The first critical interest which must be considered is whether plaintiff's execution of the release agreement was voluntary. At least six factors have been identified as relevant to this inquiry: (1) the sophistication of the criminal defendant; (2) whether the defendant was in custody when he made the agreement; (3) whether the defendant was represented by counsel who drafted the agreement; (4) whether the defendant had ample time to consider the agreement before signing it; (5) the nature of the criminal charges; and (6) whether the agreement was formed under judicial supervision. Rumery, 480 U.S. at 394, 401-402, 107 S.Ct. at 1192-93, 1196-97; Hill v. City of Cleveland, 12 F.3d 575, 578 (6th Cir.1993).

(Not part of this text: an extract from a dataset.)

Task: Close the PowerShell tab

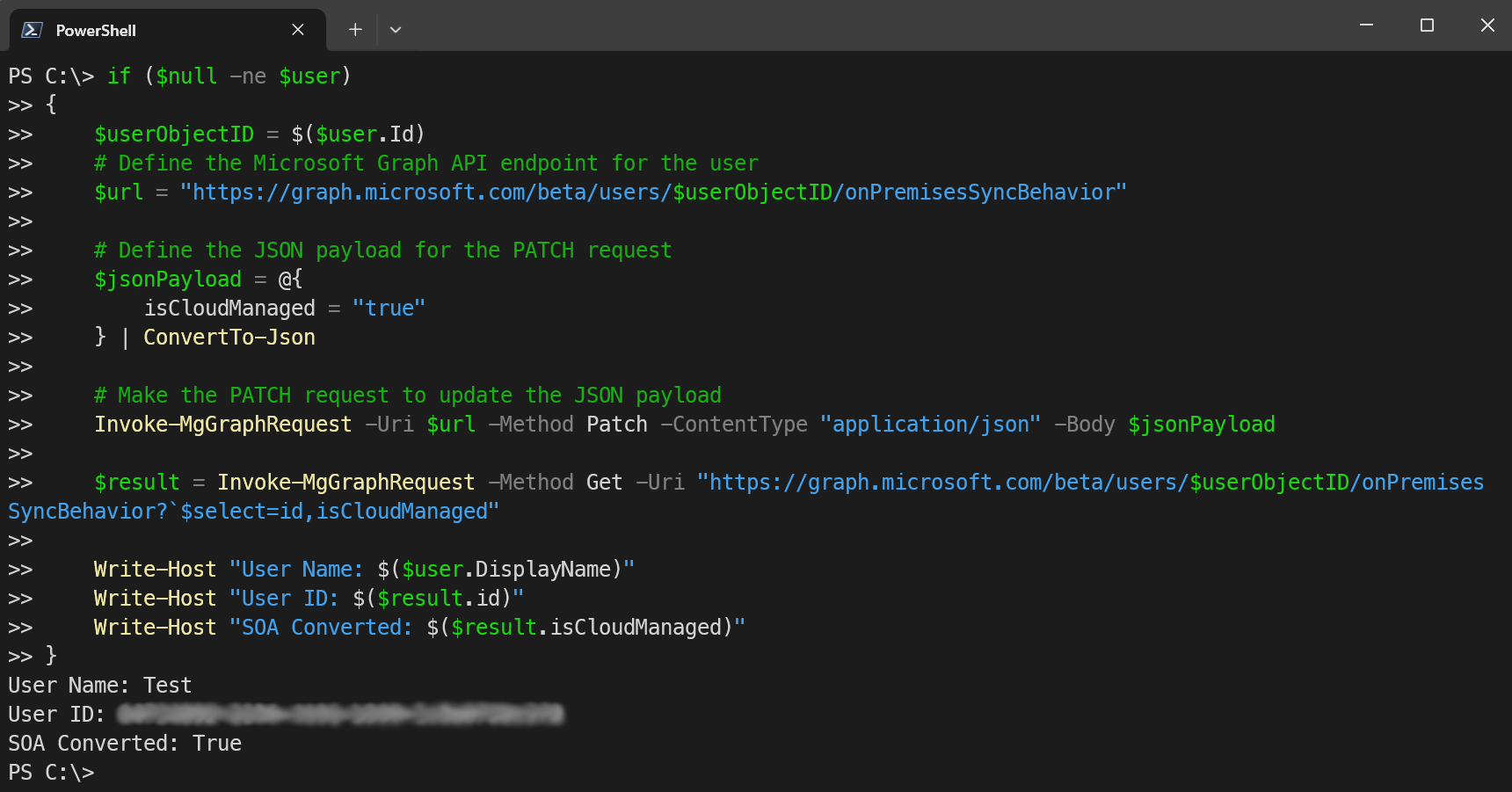Action: click(x=298, y=30)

In considering all matters of record, the Court finds that plaintiff knowingly and voluntarily released the claims he now seeks to prosecute. While the record establishes that plaintiff was youthful at the time the incident occurred (age 22), he was an adult. In addition, he is a high school graduate, and although he has not received advanced formal education, his affidavit reflects that he is articulate and capable of comprehending the consequences of signing a release. The release language used is simple and easy to comprehend; it is not, by any standards, a complex legal document typical of liability releases. Moreover, plaintiff's "lack of sophistication was offset by the presence of a knowledgeable and experienced defense attorney." Hill v....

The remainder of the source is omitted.